Even before the cut, enquiries had gone up post-Brexit and vendors have been hiking property prices Naomi Heaton August 5, 2016: With interest rates being cut to a new historic low, the effect on the UK property market is expected to differ depending on location. Many borrowers may see the move as headline ‘good’ news. However, a response by the banks, similar to that seen...

Even before the cut, enquiries had gone up post-Brexit and vendors have been hiking property prices

Naomi Heaton

August 5, 2016: With interest rates being cut to a new historic low, the effect on the UK property market is expected to differ depending on location. Many borrowers may see the move as headline ‘good’ news. However, a response by the banks, similar to that seen during the Credit Crunch, could have a particularly negative impact on domestic borrowers in areas such as Greater London and the rest of the UK.
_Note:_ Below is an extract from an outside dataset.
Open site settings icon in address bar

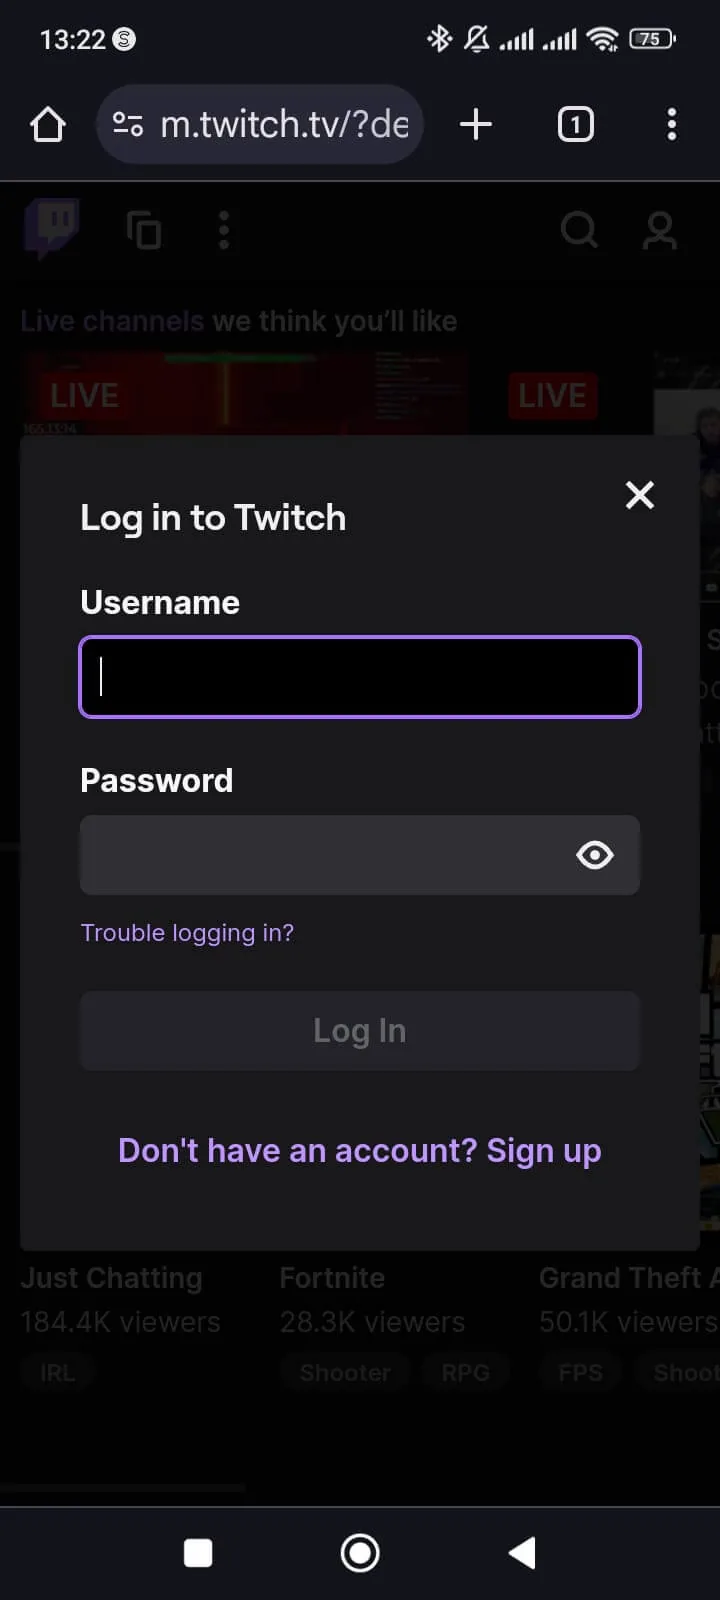coord(128,125)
During the Global Financial Crisis, we saw banks widen their margins in the face of decreasing Bank of England base rates to maintain profits and build up capital reserves to hedge against any losses during a period of economic uncertainty. In recent years, we have seen those margins contract with the result that many homeowners and investors have been enjoying unprecedentedly low borrowing rates. However, we would expect to see banks reverting to their previous strategy, impacting affordability for new buyers or those looking to remortgage.

Another Brexit protectionist measure could be a withdrawal from the market of the highest loan to value products, as banks factor in a potential reduction in capital values across the domestic marketplace. This will inevitably further impact on retail lending and buyers’ ability to trade up, potentially restricting capital growth potential in the domestic market and becoming a self-fulfilling prophesy.
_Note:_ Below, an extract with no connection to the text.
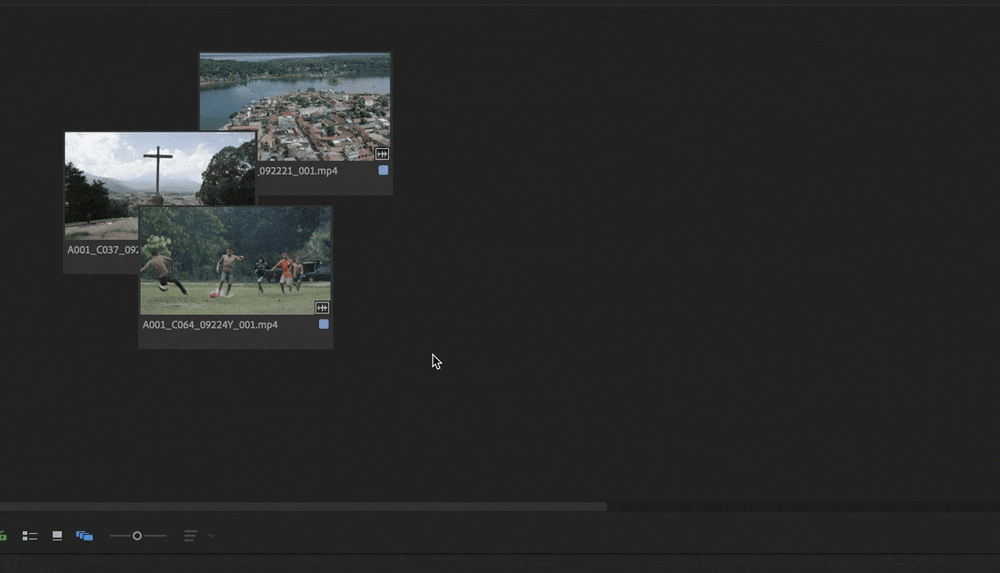Screen dimensions: 1000x573
Task: Click the video/audio badge on the aerial clip
Action: click(x=381, y=154)
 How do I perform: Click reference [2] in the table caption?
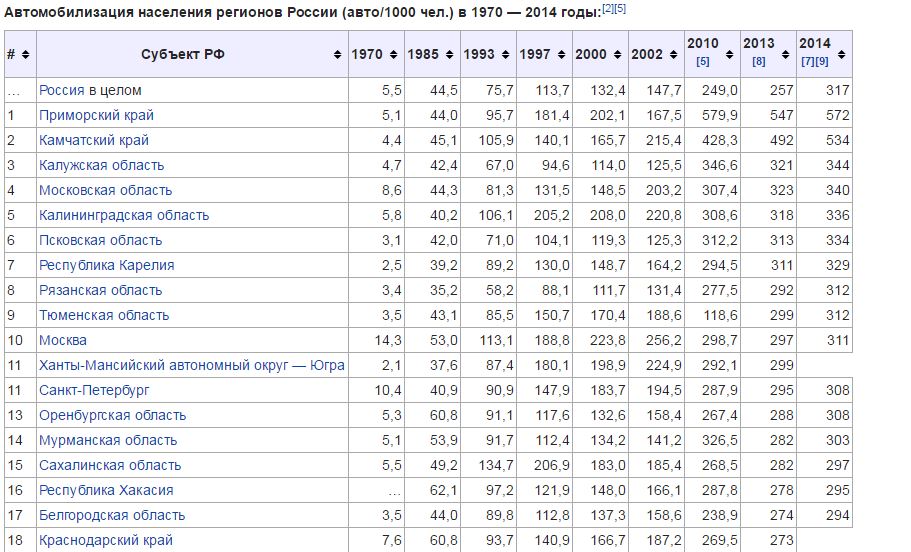pos(608,8)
However, in Prime Central London (PCL), which is predominantly an international market where investors are not generally reliant on credit, the picture is different and the cut is unlikely to have any notable impact. Indeed, since the Brexit vote, we continue to receive investment mandates from clients who still see PCL as an investment location of choice and wish to take opportunistic advantage of the depreciation in sterling. This is evidenced by a 5-fold increase in enquiries in our latest property fund, London Central Apartments III. We anticipate that the rest of the year will continue to demonstrate positive uplifts for the PCL property market, under £1m.

Indeed, post-Brexit, vendors can be seen to be hiking prices. In January, one bedroom flats, which were being marketed at an average of £675,000, are now being marketed at £750,000, an 11% increase.
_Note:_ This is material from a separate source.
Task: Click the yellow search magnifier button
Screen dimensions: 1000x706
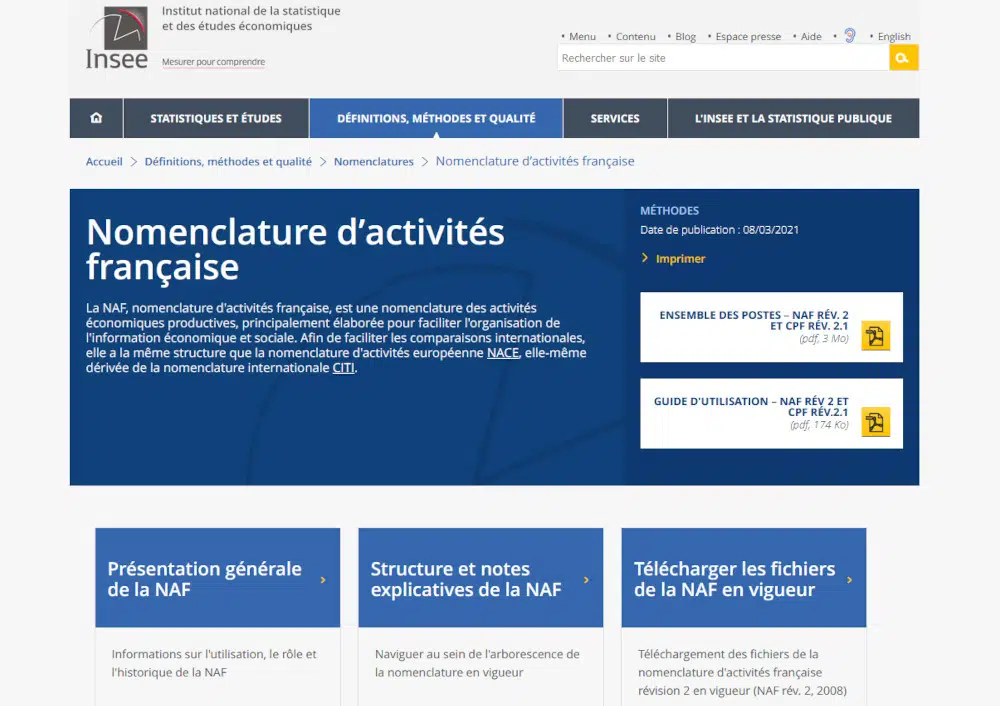Action: 903,58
On the whole, the cut appears to be somewhat premature with most indices indicating business as usual since the vote and most economic statements being opinion based rather than fact based. It is also likely to send a negative message to the rest of the world.

There will be some clear winners from the move. For the time being, those already on tracker products will benefit but in areas such as Prime Central London, where investors are not highly mortgage dependent, the news will have relatively limited impact.

For most buyers, however, across the rest of the UK, the feel-good factor of a cut could very well be short-lived as banks move to protect their bottom lines and mortgage availability is once again restricted.